Document excerpt:
________________________
Our research helped spur New York City to adopt a major air pollution rule that has saved hundreds of lives. In 2008, Policy Integrity researchers began studying the likely effects of a proposed policy to require cleaner heating oil in New York City buildings. At the time, nearly 10,000 buildings used boilers that burned No. 4 or No. 6 oil—dirty fuels that emit high levels of sulfur, nickel, and other noxious pollutants. We released a report that quantified the health and economic benefits at stake: the policy could save a minimum of 73 to 188 mortalities each year and generate more than $5 billion in health benefits for city residents.
Studies like this often take years to complete, but Policy Integrity conducted this analysis quickly enough to affect the policy debate, while participating in stakeholder meetings and testifying at hearings on the issue. When an alternative version of the law with lower compliance costs was proposed, we updated our research and found that the new law would still generate most of the benefits. Our study helped convince other groups to support this version of the law, and our legal director, Jason Schwartz, was asked to speak at the ceremony when the bill was signed. The Commissioner of the Department of Environmental Protection later said of our efforts, “the Institute for Policy Integrity really helped push the ball over the line.” The law has since been cited as one of New York City’s greatest environmental success stories.
________________________
Stored data:
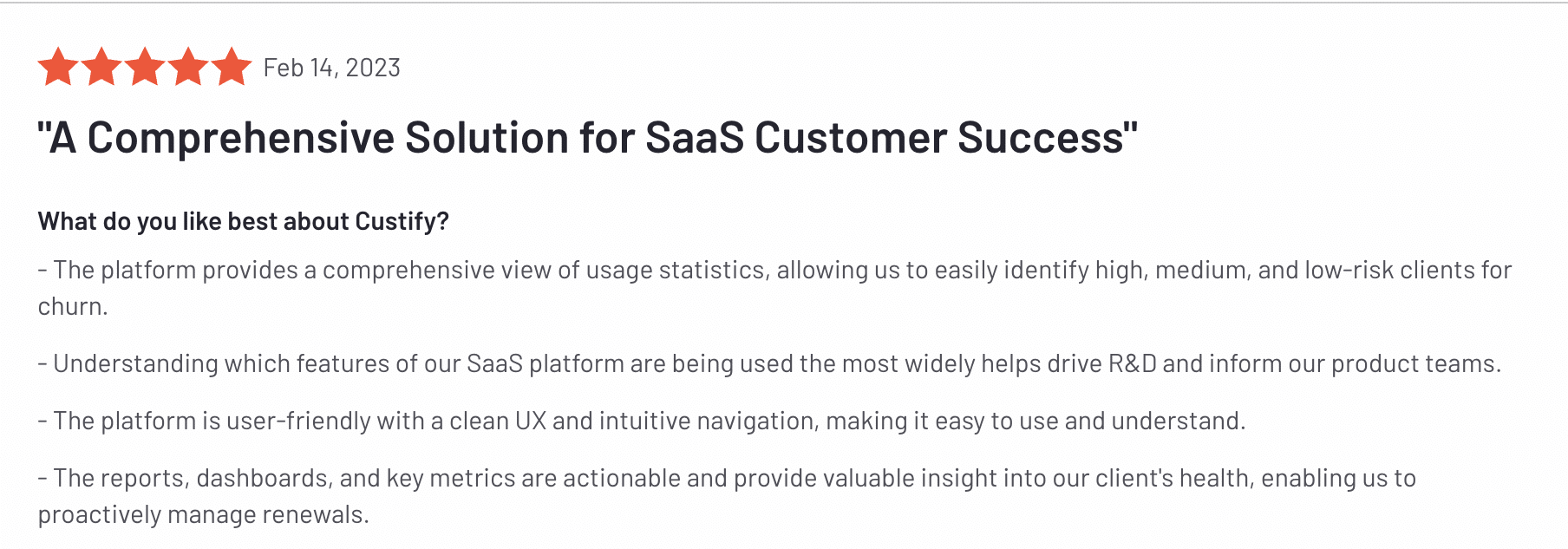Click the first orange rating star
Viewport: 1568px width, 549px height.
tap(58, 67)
________________________
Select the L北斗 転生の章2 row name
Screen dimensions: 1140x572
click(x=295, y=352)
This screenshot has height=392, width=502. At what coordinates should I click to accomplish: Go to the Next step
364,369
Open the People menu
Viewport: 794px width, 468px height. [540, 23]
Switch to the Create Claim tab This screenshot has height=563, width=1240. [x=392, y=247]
________________________
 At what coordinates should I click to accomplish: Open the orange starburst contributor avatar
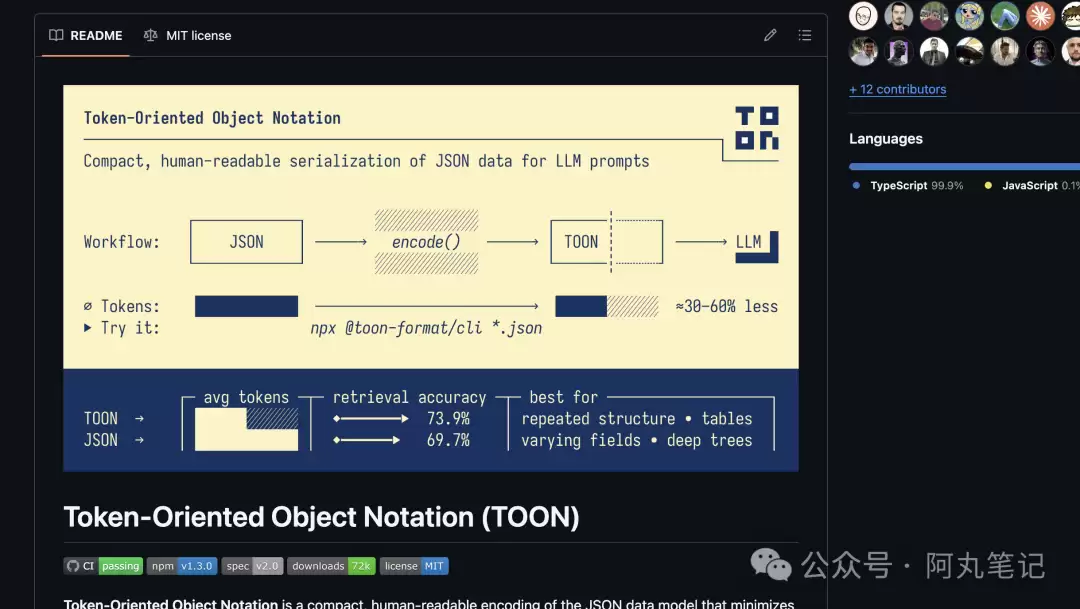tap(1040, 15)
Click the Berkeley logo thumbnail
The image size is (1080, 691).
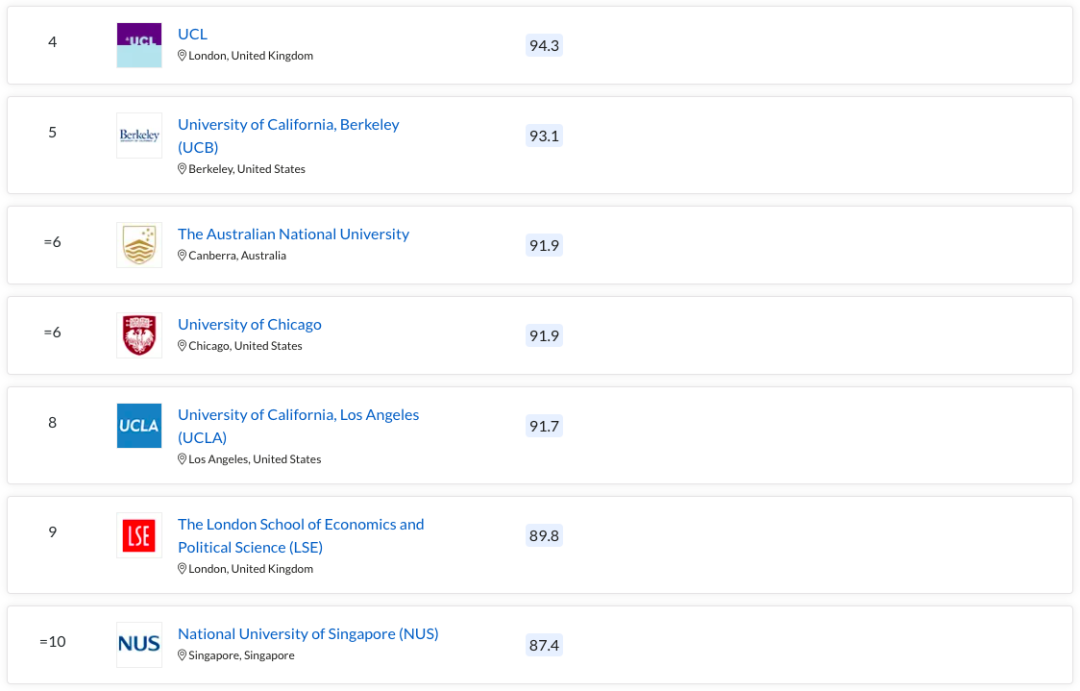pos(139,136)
________________________
Work request A: Translate this sentence from the passage on New York City's heating oil rule into Spanish: "Our research helped spur New York City to adopt a major air pollution rule that has saved hundreds of lives."
Work request B: In the passage on New York City's heating oil rule, who was asked to speak at the ceremony when the bill was signed?

Worked solution A: Nuestra investigación ayudó a impulsar a la ciudad de Nueva York a adoptar una importante norma sobre la contaminación del aire que ha salvado cientos de vidas.

Worked solution B: Jason Schwartz, Policy Integrity's legal director.